Let $(X,d)$ be a metric space, and $f_n: X \to \mathbb{R}$ s.t $f_n \to f$ uniformly, f continuous. Show that if $x_n \to x$ then $f_n(x_n) \to f(x)$

Question

I cant see why I would need uniform convergence and not just pointwise for the result here. My attempt:

Let $\epsilon >0$. Since $x_n \to x$ then $\exists \ n_1 \ $ s.t $n>n_1 \implies d(x_n, x) <\delta \implies |f(x_n)-f(x)| < \dfrac{\epsilon}{2}$. Also, since $f_n \to f$, $\exists \ n_2 \ $ s.t $n>n_2 \implies |f_n(y)-f(y)| < \dfrac{\epsilon}{2}$.

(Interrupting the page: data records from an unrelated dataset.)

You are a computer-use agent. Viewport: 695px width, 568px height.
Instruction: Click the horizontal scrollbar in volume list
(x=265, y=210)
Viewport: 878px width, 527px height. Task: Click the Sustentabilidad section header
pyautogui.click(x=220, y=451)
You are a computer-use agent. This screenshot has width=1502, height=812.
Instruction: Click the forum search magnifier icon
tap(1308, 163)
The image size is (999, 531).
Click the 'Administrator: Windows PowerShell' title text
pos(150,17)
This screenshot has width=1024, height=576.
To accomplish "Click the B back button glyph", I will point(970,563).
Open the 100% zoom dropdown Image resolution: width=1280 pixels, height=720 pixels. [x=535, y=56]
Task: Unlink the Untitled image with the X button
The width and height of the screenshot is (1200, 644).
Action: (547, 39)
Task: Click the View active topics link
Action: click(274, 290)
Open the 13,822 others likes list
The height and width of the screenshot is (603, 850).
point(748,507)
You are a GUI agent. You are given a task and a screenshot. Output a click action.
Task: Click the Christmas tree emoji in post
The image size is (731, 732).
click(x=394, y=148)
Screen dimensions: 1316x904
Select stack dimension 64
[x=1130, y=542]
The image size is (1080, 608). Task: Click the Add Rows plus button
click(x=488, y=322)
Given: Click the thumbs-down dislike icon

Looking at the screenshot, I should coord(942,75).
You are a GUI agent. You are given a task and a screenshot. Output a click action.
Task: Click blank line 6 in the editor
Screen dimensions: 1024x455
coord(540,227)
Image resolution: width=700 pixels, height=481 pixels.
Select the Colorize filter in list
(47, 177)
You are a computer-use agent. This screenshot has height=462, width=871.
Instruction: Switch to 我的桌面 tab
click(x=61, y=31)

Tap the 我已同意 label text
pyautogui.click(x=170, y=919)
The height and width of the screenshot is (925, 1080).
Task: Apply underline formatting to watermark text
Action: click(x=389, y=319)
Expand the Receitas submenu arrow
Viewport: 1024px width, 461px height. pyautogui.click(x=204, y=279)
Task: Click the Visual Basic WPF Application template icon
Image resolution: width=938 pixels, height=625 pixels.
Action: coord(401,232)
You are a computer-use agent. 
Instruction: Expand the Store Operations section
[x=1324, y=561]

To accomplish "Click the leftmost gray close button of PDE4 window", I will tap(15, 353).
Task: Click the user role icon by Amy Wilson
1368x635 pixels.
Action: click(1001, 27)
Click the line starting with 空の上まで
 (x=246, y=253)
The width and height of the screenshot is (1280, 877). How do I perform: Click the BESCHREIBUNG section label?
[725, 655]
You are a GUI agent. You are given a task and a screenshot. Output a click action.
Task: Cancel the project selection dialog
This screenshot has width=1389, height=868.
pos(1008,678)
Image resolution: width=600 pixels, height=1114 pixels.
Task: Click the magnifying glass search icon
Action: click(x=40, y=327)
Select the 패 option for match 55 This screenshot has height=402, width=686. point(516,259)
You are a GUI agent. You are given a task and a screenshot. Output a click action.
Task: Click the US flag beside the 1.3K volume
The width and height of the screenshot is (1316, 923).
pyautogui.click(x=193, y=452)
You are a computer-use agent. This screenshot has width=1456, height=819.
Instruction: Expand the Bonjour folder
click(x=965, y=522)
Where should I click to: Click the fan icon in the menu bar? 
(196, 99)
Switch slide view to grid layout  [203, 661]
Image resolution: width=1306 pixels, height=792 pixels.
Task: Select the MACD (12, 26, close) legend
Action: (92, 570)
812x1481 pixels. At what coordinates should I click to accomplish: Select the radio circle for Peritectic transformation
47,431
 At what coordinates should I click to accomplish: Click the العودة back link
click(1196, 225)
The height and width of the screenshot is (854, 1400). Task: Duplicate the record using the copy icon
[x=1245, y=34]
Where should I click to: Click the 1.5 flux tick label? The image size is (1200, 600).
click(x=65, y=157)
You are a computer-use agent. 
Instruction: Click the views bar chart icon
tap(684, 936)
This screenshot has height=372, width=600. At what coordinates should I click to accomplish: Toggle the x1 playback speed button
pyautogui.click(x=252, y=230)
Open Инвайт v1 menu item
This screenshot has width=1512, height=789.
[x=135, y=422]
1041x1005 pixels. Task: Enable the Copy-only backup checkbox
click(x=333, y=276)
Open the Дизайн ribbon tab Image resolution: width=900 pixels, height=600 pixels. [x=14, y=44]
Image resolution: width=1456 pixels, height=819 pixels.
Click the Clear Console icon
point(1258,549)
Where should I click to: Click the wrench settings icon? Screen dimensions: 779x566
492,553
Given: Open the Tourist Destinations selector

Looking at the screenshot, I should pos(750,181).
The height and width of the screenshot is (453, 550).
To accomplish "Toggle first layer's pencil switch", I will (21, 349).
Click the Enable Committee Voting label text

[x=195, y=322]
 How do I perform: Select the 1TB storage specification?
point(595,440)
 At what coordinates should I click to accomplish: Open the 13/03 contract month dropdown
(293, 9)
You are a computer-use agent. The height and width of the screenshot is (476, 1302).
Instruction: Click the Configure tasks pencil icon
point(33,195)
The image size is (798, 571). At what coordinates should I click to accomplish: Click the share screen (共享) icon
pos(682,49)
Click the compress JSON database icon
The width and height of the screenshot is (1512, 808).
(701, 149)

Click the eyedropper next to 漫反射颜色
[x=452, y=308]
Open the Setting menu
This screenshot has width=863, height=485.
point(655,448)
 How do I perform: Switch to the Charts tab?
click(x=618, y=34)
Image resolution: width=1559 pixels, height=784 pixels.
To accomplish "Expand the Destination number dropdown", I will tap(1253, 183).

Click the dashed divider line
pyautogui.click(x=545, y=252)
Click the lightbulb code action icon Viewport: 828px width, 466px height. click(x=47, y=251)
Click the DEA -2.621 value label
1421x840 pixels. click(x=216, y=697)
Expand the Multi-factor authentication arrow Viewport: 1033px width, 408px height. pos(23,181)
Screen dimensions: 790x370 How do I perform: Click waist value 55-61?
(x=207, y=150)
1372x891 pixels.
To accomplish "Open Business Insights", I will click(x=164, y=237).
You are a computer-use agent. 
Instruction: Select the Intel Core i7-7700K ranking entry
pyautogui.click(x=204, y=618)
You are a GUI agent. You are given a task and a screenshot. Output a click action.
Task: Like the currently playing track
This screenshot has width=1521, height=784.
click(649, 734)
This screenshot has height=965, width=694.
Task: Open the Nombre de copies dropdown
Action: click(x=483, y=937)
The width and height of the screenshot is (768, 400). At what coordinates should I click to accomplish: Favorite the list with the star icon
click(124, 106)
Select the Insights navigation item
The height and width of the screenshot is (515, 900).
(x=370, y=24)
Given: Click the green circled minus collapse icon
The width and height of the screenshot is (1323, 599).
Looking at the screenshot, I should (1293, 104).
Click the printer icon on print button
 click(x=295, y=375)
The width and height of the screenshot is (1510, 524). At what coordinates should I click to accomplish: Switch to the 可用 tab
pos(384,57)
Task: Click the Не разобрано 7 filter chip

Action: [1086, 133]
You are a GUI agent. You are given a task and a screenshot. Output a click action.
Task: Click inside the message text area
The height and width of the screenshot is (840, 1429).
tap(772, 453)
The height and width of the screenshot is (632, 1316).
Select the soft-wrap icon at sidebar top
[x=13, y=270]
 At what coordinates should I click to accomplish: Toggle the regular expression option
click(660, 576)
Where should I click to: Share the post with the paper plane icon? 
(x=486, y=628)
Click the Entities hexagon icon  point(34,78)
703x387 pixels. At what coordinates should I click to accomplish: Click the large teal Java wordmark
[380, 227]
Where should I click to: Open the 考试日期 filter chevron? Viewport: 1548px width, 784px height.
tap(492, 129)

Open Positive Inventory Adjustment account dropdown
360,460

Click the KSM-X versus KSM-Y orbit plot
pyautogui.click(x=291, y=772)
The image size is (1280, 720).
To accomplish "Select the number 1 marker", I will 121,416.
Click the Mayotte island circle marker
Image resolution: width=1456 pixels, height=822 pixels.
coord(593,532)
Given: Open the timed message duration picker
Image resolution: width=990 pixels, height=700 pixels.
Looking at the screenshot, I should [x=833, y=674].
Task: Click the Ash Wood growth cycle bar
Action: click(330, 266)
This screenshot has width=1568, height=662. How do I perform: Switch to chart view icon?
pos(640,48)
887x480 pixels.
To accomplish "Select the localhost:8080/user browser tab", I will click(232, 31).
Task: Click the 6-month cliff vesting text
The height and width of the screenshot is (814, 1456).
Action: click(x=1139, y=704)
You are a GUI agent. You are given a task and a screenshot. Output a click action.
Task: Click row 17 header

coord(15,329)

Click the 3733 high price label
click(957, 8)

Then, if $n > n_0 = \max\{n_1, n_2\} \implies |f_n(x_n)-f(x)| \leq |f_n(x_n) - f(x_n)| + |f(x_n)-f(x)| < \epsilon$.

Now, I don't get why pointwise convergence doesn't do it here, since i'm just using $f_n(x_n) \to f(x_n)$.

Answer 1

The flaw in your proof is that the statement $|f_n(y)-f(y)|<\epsilon/2$ is true for fixed $y$. So you cannot substitute $y=x_n$, which depends on $n$. The quantity $|f_n(x_n) - f(x_n)|$ behaves quite differently from the quantity $|f_n(y)-f(y)|$, since both the function $f_n$ and the point $x_n$ being observed are now varying with $n$. In particular, you cannot say that $f_n(x_n)$ is converging pointwise to $f(x_n)$, since $n$ is still present in $f(x_n)$.

Answer 2

Your proof does need uniform convergence. Pointwise convergence does not suffice.

Consider the metric space $[0,1]$ with the usual metric, and let $f_n(x)=nx(1-x)^n$. Then $f_n(x) \to 0$ as $n \to \infty$ for each point $x \in [0,1]$, yet $$f_n(1/n)=(1-1/n)^n \to e \quad \text{as} \quad n \to \infty \,.$$